- Exercise material -
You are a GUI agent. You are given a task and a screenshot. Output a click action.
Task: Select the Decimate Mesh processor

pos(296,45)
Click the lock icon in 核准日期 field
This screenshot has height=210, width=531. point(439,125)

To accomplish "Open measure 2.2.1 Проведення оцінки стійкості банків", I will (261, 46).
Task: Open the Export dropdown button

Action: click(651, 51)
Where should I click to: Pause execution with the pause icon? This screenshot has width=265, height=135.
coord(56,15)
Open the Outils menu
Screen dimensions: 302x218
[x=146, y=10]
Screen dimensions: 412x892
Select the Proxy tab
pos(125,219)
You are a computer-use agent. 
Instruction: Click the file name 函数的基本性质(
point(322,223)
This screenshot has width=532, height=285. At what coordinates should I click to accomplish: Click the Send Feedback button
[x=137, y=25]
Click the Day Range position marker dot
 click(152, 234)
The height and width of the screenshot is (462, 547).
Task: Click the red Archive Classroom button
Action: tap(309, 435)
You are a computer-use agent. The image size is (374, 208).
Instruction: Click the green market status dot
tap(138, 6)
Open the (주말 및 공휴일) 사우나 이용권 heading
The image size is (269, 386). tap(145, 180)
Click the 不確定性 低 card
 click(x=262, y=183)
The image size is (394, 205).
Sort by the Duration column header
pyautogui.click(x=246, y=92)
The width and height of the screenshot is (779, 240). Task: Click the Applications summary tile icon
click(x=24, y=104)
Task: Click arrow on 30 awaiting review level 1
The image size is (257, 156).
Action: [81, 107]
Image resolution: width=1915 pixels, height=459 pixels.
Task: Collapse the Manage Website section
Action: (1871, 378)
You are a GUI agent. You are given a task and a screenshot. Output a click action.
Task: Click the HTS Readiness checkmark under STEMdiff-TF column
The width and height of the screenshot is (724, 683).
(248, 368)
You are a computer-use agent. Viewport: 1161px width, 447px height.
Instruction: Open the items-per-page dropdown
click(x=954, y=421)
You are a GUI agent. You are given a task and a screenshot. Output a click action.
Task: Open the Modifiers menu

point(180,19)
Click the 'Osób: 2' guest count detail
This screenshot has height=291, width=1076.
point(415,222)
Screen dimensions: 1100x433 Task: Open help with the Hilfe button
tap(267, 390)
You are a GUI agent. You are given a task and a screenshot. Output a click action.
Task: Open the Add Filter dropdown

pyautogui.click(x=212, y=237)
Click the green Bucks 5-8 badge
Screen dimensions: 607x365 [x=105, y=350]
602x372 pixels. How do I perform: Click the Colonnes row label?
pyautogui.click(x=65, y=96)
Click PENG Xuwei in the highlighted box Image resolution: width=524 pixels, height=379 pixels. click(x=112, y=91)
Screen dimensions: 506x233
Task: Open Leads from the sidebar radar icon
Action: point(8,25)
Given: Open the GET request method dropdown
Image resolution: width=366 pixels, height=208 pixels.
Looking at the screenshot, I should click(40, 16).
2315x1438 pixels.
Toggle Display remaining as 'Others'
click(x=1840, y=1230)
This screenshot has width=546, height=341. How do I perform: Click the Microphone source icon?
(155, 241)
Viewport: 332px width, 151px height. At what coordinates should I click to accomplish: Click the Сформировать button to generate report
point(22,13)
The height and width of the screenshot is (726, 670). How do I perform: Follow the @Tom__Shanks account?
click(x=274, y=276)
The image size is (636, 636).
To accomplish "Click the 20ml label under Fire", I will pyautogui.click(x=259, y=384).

- Activity -
The expected answer is a word-for-word copy of every line from the one that contains "Viewport: 332px width, 151px" through the final line of the material.

- Problem solution -
Viewport: 332px width, 151px height. At what coordinates should I click to accomplish: Click the Сформировать button to generate report
point(22,13)
The height and width of the screenshot is (726, 670). How do I perform: Follow the @Tom__Shanks account?
click(x=274, y=276)
The image size is (636, 636).
To accomplish "Click the 20ml label under Fire", I will pyautogui.click(x=259, y=384).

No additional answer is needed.